STC-15 is a potent, selective and orally active inhibitor of RNA methyltransferase METTL3, with an IC₅₀ value of 6.1nM^[^1]. STC-15 can activate the innate immune pathway and modify the tumor microenvironment (TME), transforming the TME from an immunosuppressive, tumor-promoting state to an immunostimulatory, anti-tumor state^[2]. STC-15 has been widely used in inhibiting tumor progression in cell and animal models, as well as in the development of novel combined therapies^[3].

In vitro, STC-15 treatment combined with HJP-178 for 7 days significantly inhibited the proliferation of SKOV-3 cells, with IC₅₀ values of 1.194μM^[4]. STC-15 treatment (0.5µM) for 48h induced the expression of endogenous IFN signaling in the Caov3 ovarian cell line^[5].

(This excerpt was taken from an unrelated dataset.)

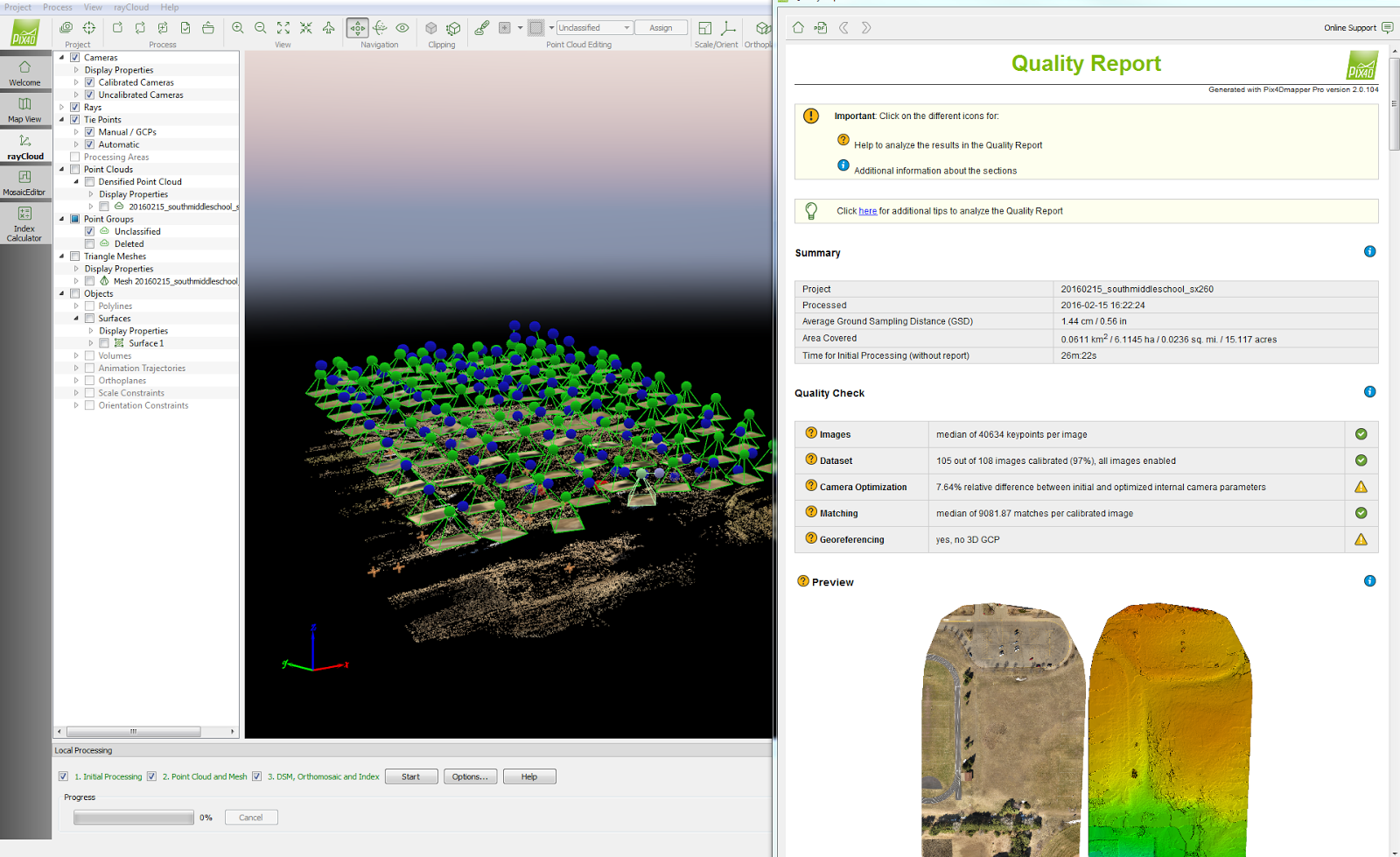
Task: Open the Index Calculator module
Action: 24,221
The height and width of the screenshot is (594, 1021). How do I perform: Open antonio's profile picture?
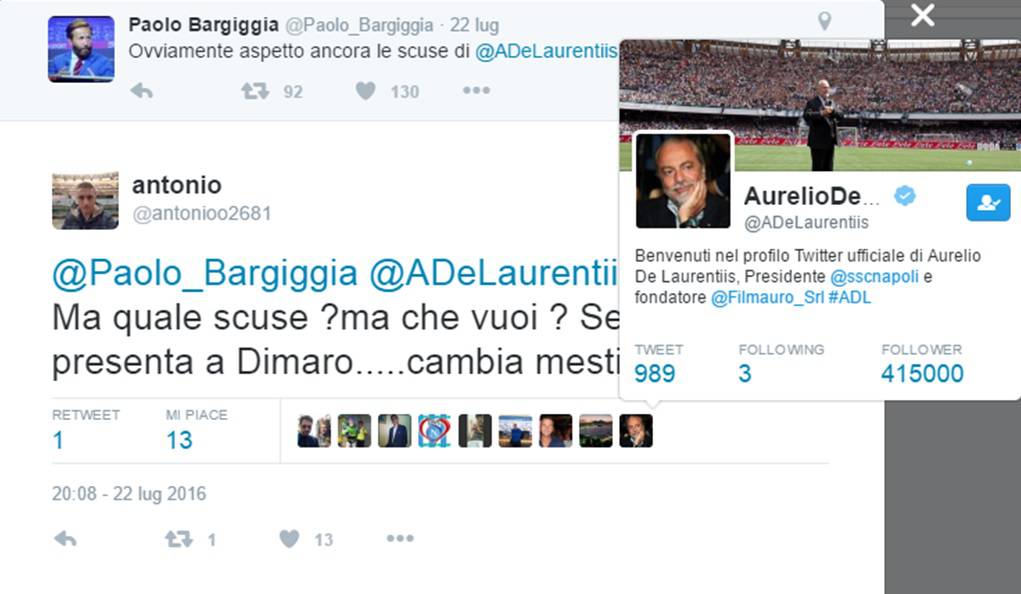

In vivo, STC-15 treatment via intraperitoneal injection at a dose of 30mg/kg/day for 2 days significantly reduced the cellular level of m⁶A in peripheral blood mononuclear cells (PBMC) of SD rats^[6].

References:
[1] Tang H, Zhang R, Zhang A. Small-molecule inhibitors targeting RNA m6A modifiers for cancer therapeutics: latest advances and future perspectives[J]. Journal of Medicinal Chemistry, 2025, 68(17): 18114-18142.
[2] Ofir-Rosenfeld Y, Vasiliauskaitė L, Obacz J, et al. Abstract C077: STC-15, a small molecule inhibitor of the RNA methyltransferase METTL3, activates anti-tumor immunity and reshapes the tumor microenvironment[J]. Molecular Cancer Therapeutics, 2023, 22(12_Supplement): C077-C077.
[3] Vasiliauskaite L, Ofir-Rosenfeld Y, Albertella M, et al. Abstract A18: STC-15, a novel METTL3 inhibitor, and its combination with Venetoclax confer anti-tumour activity in AML models[J]. Blood Cancer Discovery, 2023, 4(3_Supplement): A18-A18.
[4] Ou Y J, Liu B J, Xuan Y F, et al. The combination of BET and METTL3 inhibitors elicits synergistic antitumor effects in ovarian cancer cells via reducing SP1 and BCL-2 expression[J]. Life Sciences, 2025, 368: 123505.
[5] Ofir-Rosenfeld Y, Vasiliauskaitė L, Obacz J, et al. STC-15, a small molecule inhibitor of the RNA methyltransferase METTL3, activates anti-tumor immunity and reshapes the tumor microenvironment[C]//MOLECULAR CANCER THERAPEUTICS. 615 CHESTNUT ST, 17TH FLOOR, PHILADELPHIA, PA 19106-4404 USA: AMER ASSOC CANCER RESEARCH, 2023, 22(12).
[6] Dutheuil G, Oukoloff K, Korac J, et al. Discovery, optimization, and preclinical pharmacology of EP652, a METTL3 inhibitor with efficacy in liquid and solid tumor models[J]. Journal of Medicinal Chemistry, 2025, 68(3): 2981-3003.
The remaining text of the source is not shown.